**PROBLEM DESCRIPTION:**
Repeat the records in full and exactly, omitting pictures.

**DATASET RECORDS:**
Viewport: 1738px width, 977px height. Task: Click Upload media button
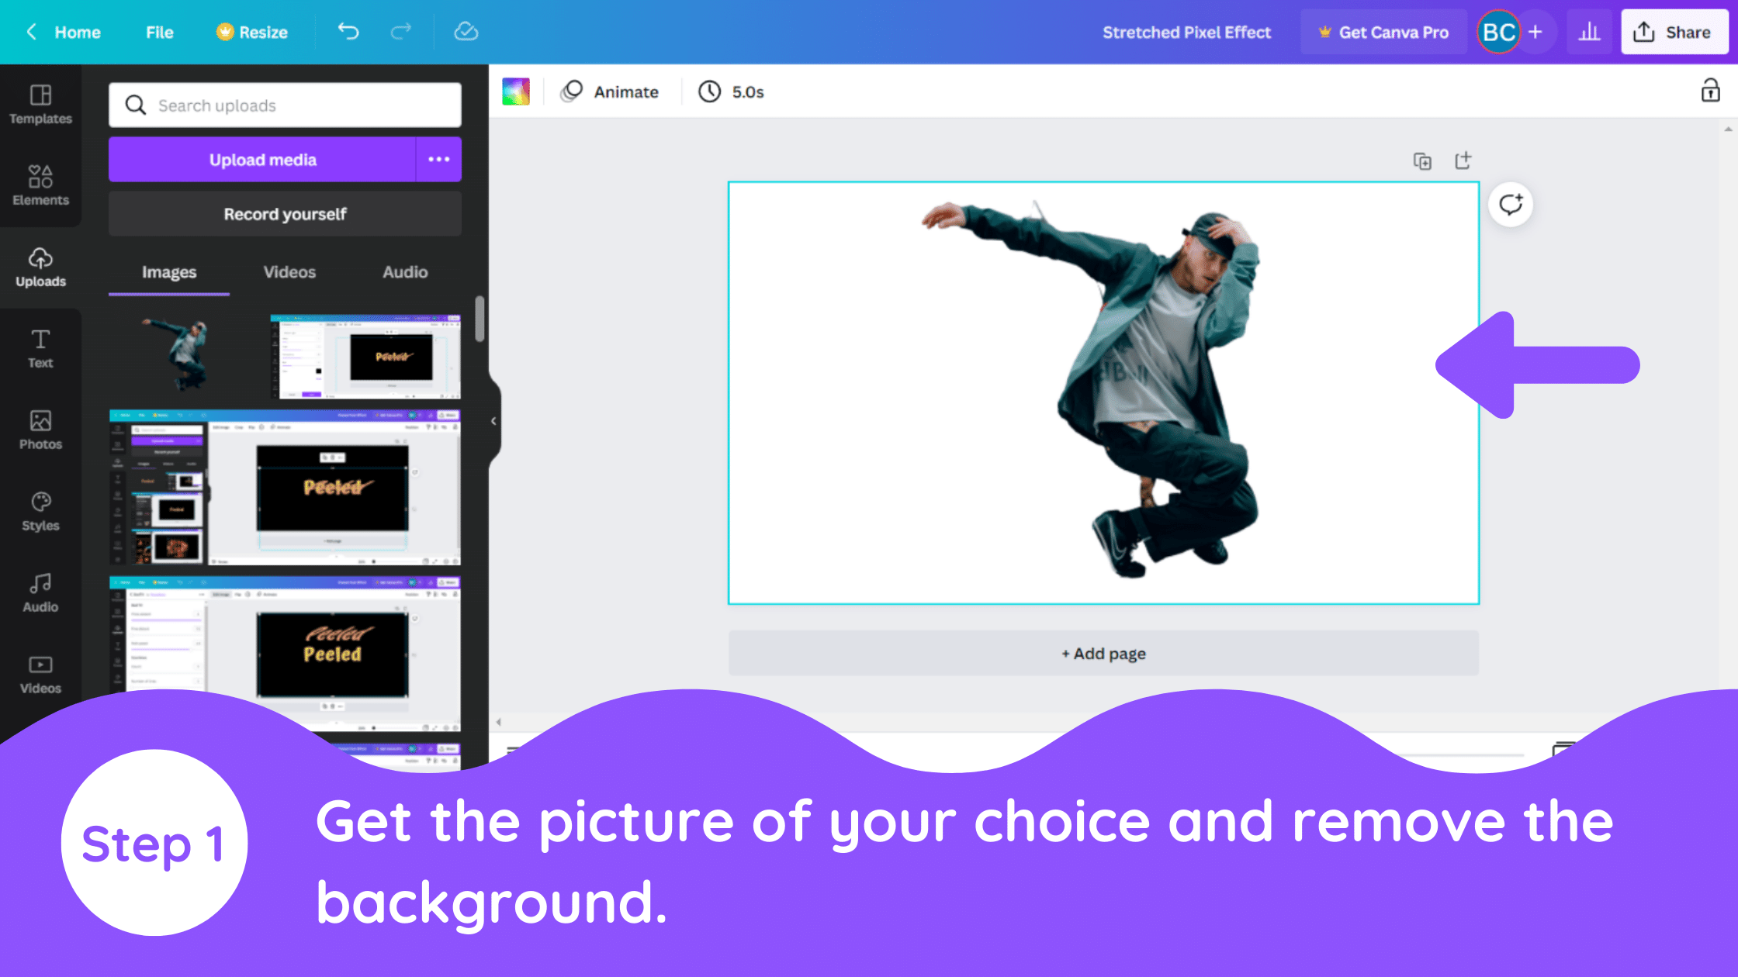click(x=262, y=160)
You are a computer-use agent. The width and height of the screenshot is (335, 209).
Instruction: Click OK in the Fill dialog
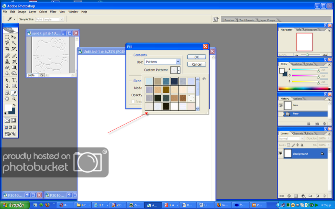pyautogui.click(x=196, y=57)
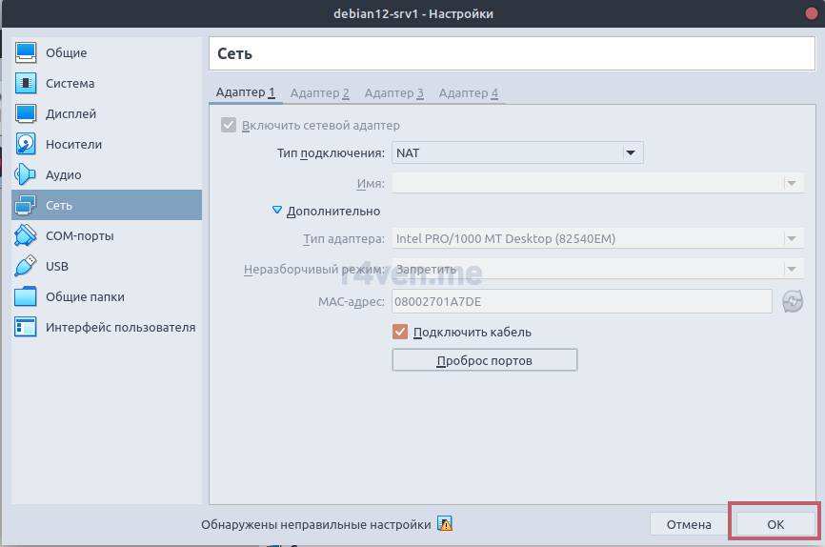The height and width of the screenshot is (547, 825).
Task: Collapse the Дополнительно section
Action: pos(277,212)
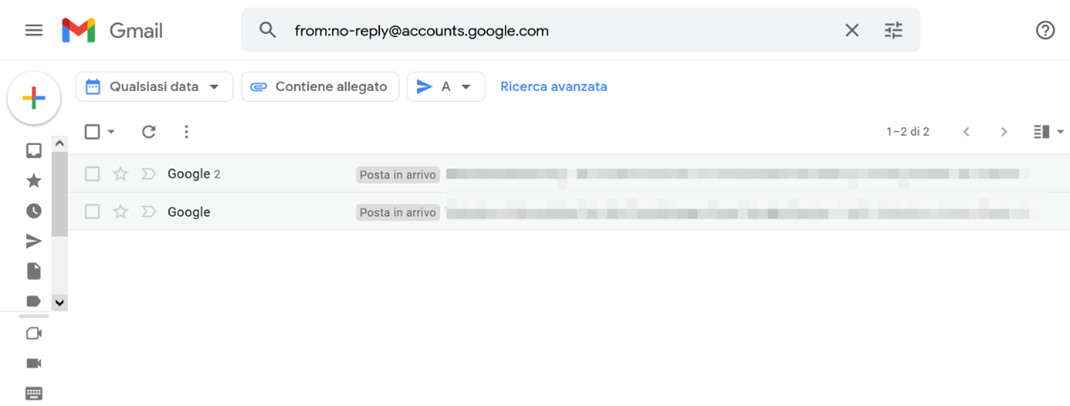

**WRITTEN ANSWER:**
Viewport: 1738px width, 977px height. Task: Click Upload media button
click(x=262, y=160)
You are a computer-use agent. The width and height of the screenshot is (335, 209).
Instruction: Click OK in the Fill dialog
pyautogui.click(x=196, y=57)
The height and width of the screenshot is (547, 825).
Task: Collapse the Дополнительно section
Action: pos(277,212)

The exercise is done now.